I had grown pale and it may be I was ill but nevertheless I was laughing—the American laugh. Had I suddenly become a little insane? What a comfort that thought would be, not to myself but to the others. My leaving the place I was then in would tear up roots that had gone down a little into the ground. The ground I did not think would support the tree that was myself and that I thought wanted to grow.

My mind dwelt on the matter of roots and I looked at my feet. The whole question with which I was at the moment concerned became a matter of feet. I had two feet that could take me out of the life I was then in and that, to do so, would need but take three or four steps to a door. When I had reached the door and had stepped out of my little factory office everything would be quite simplified, I was sure. I had to lift myself out. Others would have to tackle the job of getting me back, once I had stepped over that threshold.

Whether at the moment I merely became shrewd and crafty or whether I really became temporarily insane I shall never quite know. What I did was to step very close to the woman and looking directly into her eyes I laughed gayly. Others besides herself would, I knew, hear the words I was now speaking. I looked at my feet. “I have been wading in a long river and my feet are wet,” I said.

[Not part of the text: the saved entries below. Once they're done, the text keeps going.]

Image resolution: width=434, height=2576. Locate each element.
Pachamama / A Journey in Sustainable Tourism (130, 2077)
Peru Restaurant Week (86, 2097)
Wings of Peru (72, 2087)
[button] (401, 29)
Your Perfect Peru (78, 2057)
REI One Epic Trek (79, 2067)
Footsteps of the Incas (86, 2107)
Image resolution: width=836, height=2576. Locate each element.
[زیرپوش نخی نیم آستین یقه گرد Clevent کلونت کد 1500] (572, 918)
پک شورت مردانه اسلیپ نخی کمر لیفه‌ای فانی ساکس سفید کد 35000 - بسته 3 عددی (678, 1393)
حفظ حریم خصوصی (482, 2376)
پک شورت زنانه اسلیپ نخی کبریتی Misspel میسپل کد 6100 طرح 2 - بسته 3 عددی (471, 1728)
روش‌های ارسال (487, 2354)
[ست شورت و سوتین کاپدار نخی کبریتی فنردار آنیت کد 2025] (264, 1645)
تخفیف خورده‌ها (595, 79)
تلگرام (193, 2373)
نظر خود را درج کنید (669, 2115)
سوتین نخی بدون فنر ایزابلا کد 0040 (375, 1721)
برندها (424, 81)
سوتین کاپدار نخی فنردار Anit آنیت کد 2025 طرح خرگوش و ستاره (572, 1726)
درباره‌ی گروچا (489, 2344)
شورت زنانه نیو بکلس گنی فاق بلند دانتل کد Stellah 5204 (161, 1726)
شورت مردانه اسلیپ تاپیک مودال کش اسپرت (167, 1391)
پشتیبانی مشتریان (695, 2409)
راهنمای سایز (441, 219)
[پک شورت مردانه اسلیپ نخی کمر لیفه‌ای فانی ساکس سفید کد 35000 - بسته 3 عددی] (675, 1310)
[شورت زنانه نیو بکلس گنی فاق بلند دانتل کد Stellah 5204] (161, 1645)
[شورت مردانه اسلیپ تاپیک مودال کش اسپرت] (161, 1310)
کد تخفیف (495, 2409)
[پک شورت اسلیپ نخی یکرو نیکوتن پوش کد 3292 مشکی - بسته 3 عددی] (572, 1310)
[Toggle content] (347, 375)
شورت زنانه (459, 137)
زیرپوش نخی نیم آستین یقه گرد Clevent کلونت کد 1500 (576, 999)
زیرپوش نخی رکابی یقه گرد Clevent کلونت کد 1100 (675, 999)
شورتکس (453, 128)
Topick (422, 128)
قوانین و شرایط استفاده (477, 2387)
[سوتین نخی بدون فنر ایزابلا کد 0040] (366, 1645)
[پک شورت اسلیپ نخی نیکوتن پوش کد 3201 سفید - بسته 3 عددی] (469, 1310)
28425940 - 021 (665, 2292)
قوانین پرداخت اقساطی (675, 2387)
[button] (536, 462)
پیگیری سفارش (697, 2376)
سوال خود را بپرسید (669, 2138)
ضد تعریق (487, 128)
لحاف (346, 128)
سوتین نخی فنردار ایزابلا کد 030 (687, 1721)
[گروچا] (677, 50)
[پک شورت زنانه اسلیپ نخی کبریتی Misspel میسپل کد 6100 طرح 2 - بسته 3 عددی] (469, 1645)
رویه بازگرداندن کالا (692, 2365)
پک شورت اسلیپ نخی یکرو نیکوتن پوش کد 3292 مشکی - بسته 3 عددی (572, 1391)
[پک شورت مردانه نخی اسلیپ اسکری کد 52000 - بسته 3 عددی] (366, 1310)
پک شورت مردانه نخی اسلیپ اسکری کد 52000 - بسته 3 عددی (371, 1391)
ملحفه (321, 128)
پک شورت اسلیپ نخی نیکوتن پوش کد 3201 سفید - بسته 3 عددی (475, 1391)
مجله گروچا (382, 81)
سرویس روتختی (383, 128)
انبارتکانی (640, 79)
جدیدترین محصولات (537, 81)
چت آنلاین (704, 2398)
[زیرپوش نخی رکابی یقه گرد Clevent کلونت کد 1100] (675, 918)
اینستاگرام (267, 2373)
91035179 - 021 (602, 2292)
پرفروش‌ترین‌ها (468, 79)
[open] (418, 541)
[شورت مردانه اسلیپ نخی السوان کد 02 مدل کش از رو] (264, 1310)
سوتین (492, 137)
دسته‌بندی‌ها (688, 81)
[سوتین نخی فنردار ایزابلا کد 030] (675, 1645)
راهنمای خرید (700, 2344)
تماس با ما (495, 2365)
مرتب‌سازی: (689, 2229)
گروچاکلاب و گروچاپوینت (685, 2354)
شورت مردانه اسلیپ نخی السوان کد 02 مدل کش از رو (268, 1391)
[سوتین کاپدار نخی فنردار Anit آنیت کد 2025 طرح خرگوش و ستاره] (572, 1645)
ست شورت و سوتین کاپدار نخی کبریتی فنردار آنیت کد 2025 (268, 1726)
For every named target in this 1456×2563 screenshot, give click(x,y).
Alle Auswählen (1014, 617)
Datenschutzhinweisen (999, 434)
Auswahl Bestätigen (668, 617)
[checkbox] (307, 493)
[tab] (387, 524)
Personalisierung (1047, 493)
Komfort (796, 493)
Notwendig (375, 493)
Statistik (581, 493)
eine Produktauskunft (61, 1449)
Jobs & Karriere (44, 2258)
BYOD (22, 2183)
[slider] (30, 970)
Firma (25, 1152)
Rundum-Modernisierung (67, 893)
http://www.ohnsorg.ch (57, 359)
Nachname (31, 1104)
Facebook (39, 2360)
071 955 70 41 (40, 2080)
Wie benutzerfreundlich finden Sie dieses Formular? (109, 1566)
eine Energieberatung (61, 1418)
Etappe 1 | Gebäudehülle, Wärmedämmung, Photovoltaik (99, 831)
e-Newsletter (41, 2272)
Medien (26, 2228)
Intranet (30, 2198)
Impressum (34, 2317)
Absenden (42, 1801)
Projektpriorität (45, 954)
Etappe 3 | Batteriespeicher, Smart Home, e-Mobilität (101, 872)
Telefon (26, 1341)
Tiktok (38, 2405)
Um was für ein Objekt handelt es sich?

Again I laughed as I walked lightly toward the door and out of a long and tangled phase of my life, out of the door of buying and selling, out of the door of affairs.

“They want me to be a ‘nut,’ will love to think of me as a ‘nut,’ and why not? It may just be that’s what I am,” I thought gayly and at the same time turned and said a final confusing sentence to the woman who now stared at me in speechless amazement. “My feet are cold wet and heavy from long wading in a river. Now I shall go walk on dry land,” I said, and as I passed out at the door a delicious thought came. “Oh, you little tricky words, you are my brothers. It is you, not myself, have lifted me over this threshold. It is you who have dared give me a hand. For the rest of my life I will be a servant to you,” I whispered to myself as I went along a spur of railroad track, over a bridge, out of a town and out of that phase of my life.